Two weeks ago, five minutes before I switched off the computer on a Friday evening, my boss came up to me, hissed and yelled at me to quickly send the email out! while I sat there perplexed. Her instructions the day before were to make sure 1) I let her vet every single detail before I sent it, and 2) when I had already told her there were some iffy details that needed to be addressed, she had 3) asked me to clarify with the person. She had neither vetted the work nor approved it for circulation. I then emailed to clarify the details with our colleague, and my boss had gotten mad, and shot me an email to tell me I should just send the email already! Most of the time, similar types of miscommunication with her happen, and I chalk it up to her inability to communicate properly. She has pulled similar stunts with PowerPoint presentations; it was completely all right for her to present data in a certain manner, but God forbid if I asked if the data could be presented in a similar manner to hers (suddenly the manner is WRONG! Use your brain!). To be on the safe side, I had copied her original PowerPoint slides to my desktop and if she ever raised this, I would just show her what the original was. A lot of people in my personal life tell me not to argue, just show some respect, and follow her instructions properly. I could, but her instructions and rules are always random, and I have come to accept that if it’s not the font, it’s the colour, if it’s not the colour, it’s something else. At this point I don’t care about being efficient or right or how to improve as an employee. My boss is also not the person paying me my salary; I keep reminding myself she is merely my reporting officer who is also getting paid by the organisation. I do believe that I could learn about people and behaviour at this job (i.e. stupid behaviour to note, and avoid doing) and because jobs are scarce now, my options are limited.
During dinner and a movie that evening I realised I could not concentrate on anything. Although I have a sense of humour about a lot of things, I must say the yelling affected me a lot, no matter how much I tried to not let it.

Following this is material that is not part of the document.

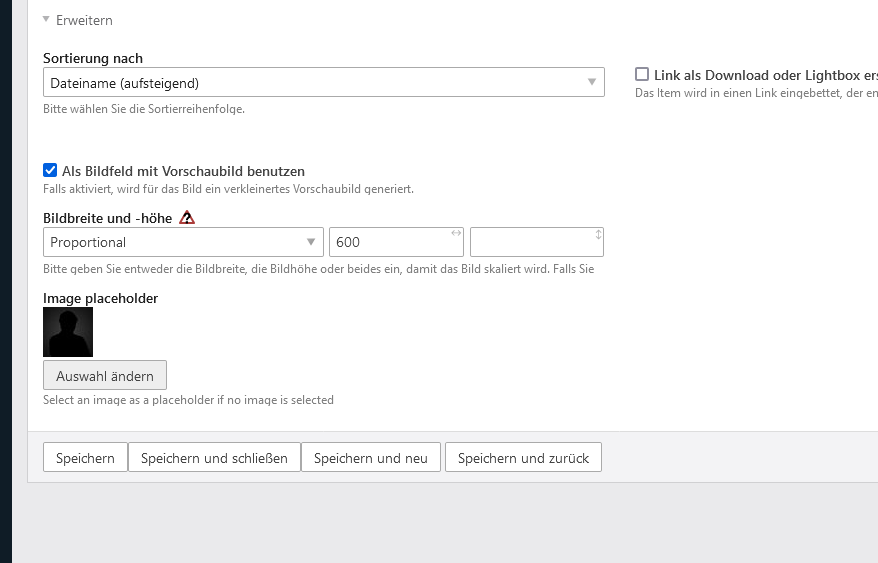Click the Bildbreite und -höhe label
878x563 pixels.
108,217
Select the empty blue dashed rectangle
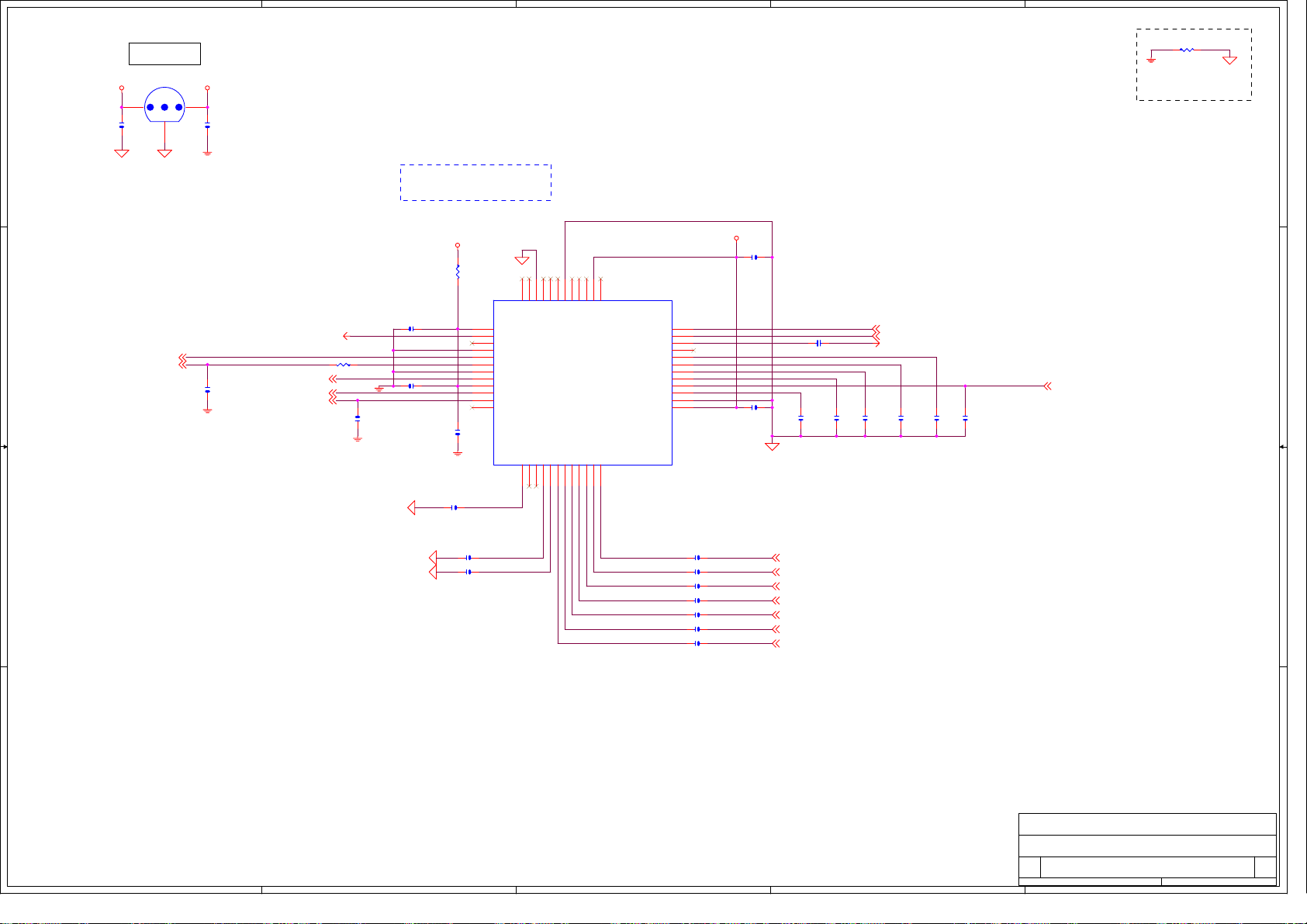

It was also the evening I decided I needed to find an activity or an outlet for my frustrations. I have piano lessons on Sunday mornings and I enjoy them because they make me think and improve my memory. While I do it to my friends (I’m sorry!) I don’t like going on like a broken record about what happened at work or how I feel about work.
I chose swimming.
I haven’t gone swimming since I was a teenager, and to prepare myself for this activity I bought a few swimsuits.
I go swimming for thirty minutes most evenings after work. I like the feeling I get when I walk down the steps into the pool (I suspect it’s similar to happiness). I usually stand there for a bit, look up at the sky and sigh. When I do that, I always feel my anger melt. Then I do my laps. I feel tired usually after four or so laps, and I will catch a breather and keep going before my thirty minutes are up. At the end of it I usually no longer think about work1. Then I take a very cold shower for about 8 minutes, get dressed, gather my things, and walk the twenty minutes home.
A few days ago, I decided to go swimming in the morning. It is still the school vacation, so I saw a lot of children with their parents. I was amused. Despite obviously having no teaching experience, fathers were screaming at their sons to kick or stay in the lane and don’t splashhhh aroundddd! (Mother ducks who don’t go to expensive schools teach their ducklings better!), children bringing their Super Soakers (what are they called now? NERF SOAK GUN?), spraying everyone and not giving a rat’s ass about personal space (well, it is a public pool, Bonneka, lower your expectations, swim a little more, then lower your already lowered expectations), and mothers were sitting on the side (not swimming) ready to offer a snack to their pre-teen children.
Needless to say, I did not enjoy the session, stood at the side more than I swam, cut it a bit short, stood underneath the shower for a longer time, and got a hot dog to reward myself for being a good citizen (because I didn’t tsk at any kid, and I smiled graciously at grandmothers hand combing their grandsons’ hair).
I am not a snob. My mom used to take me swimming all the time because I had scoliosis (it wasn’t and isn’t severe) while she read on the bleachers. My mom was the most loving person to me, but even she didn’t mollycoddle me in public, so no snacks or juice boxes waited for me when I emerged from the pool and said “I’m done!” (J’ai fini!).
I still prefer going in the evenings when there are fewer people. I always feel relaxed, and it’s a good activity for self-care.
What are some of the things you do to relax?
1I had a German pen pal once who told me the story about exercising to force himself to get his mind off work. Over the years I have tried a lot of different activities and I do want to engage in strenuous activities to help me sleep better. Some that have worked well: trampoline classes (can choose combat, or ABT training while jumping on a trampoline, 1 minute in should get your blood pumping), hiking, and running on the mill.